CREATE TABLE t(c1 BIGINT) AS VALUES (1::bigint), (2::bigint), (10::bigint);

SELECT
  c1,
  CASE WHEN c1 = 0 THEN 100.0
       ELSE ROUND((1.0 - (c1::numeric / c1)) * 100, 2)
  END AS rate
FROM t
WHERE (1.0 - (c1::numeric / c1)) * 100 < 95.0;

fails in datafusion-cli with:

Internal error: Assertion failed: ... Intervals must have the same data type for division

After #22027 this specific path returns rows. But any future operator/type pair that isn't fully coerced will reintroduce the same shape of failure — that's what this issue is about preventing structurally.

Proposal

Treat interval/stats propagation as advisory: if any error escapes Interval arithmetic during propagation, log a debug warning and substitute an unbounded interval (or Distribution::new_generic with an unknown range), then continue optimizing.

Natural seams

The two main entry points where errors should be caught and converted into "no information":

  1. BinaryExpr::evaluate_bounds in datafusion/physical-expr/src/expressions/binary.rs (around line 411). Currently:

    fn evaluate_bounds(&self, children: &[&Interval]) -> Result<Interval> {
        let left_interval = children[0];
        let right_interval = children[1];
        apply_operator(&self.op, left_interval, right_interval)
    }

    Wrap the apply_operator call so that on Err, we log and return Interval::make_unbounded(&self.data_type(...)).

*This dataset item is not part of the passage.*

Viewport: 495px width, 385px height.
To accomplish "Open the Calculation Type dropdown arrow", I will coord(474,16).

  2. apply_operator callers in statistics.rs (datafusion/expr-common/src/statistics.rs lines 738 and 763). Both compute a range_evaluation from operand ranges; on error they should degrade to a Bernoulli(unknown) (line 738) or unbounded Distribution::new_generic (line 763) rather than failing the entire stats computation.

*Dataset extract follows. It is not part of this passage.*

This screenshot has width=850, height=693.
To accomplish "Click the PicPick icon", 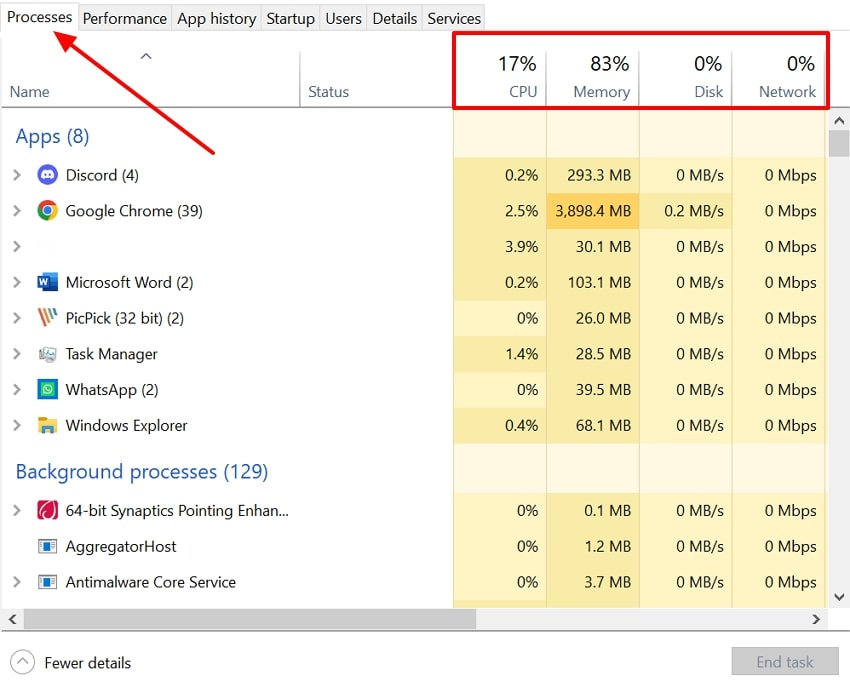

propagate_constraints in BinaryExpr and the CP solver paths in cp_solver.rs (update_ranges, propagate_arithmetic, etc.) likely deserve the same treatment — failure to propagate should yield "no refinement" (return Ok(Some(vec![])) or skip the refinement), not bubble out.

Considerations

  • Visibility: silently swallowing internal errors masks real bugs in interval arithmetic. Mitigations:
    • Always log at warn! or debug! with the operator and operand types.
    • Gate the fallback on DataFusionError::Internal specifically — let External, IoError, ResourcesExhausted, etc. continue to propagate.
    • Add a session config like optimizer.fail_on_interval_error (default false) so tests and CI can opt into the strict behavior and catch regressions.
  • Test coverage: existing tests rely on errors propagating in some cases (e.g. CP-solver edge cases). Each call site needs a careful audit to make sure "no information" is the right fallback for that specific function's contract.
  • Scope: this is a behavioral change, not a bug fix. Worth landing on its own with explicit reviewer sign-off, separate from fix: coerce operand types in Interval mul/div/intersect/union/contains #22027.

Alternatives

  • Make every Interval method infallible by always returning an unbounded interval on internal failure — pushes the policy down into the data structure but loses signal for legitimately fallible cases like cast errors during coercion.
  • Status quo + fix bugs as they're reported. This is what we've been doing; the cost is that each new operator/type combination that wasn't anticipated turns into a user-visible regression (cf. fix: coerce operand types in Interval mul/div/intersect/union/contains #22027).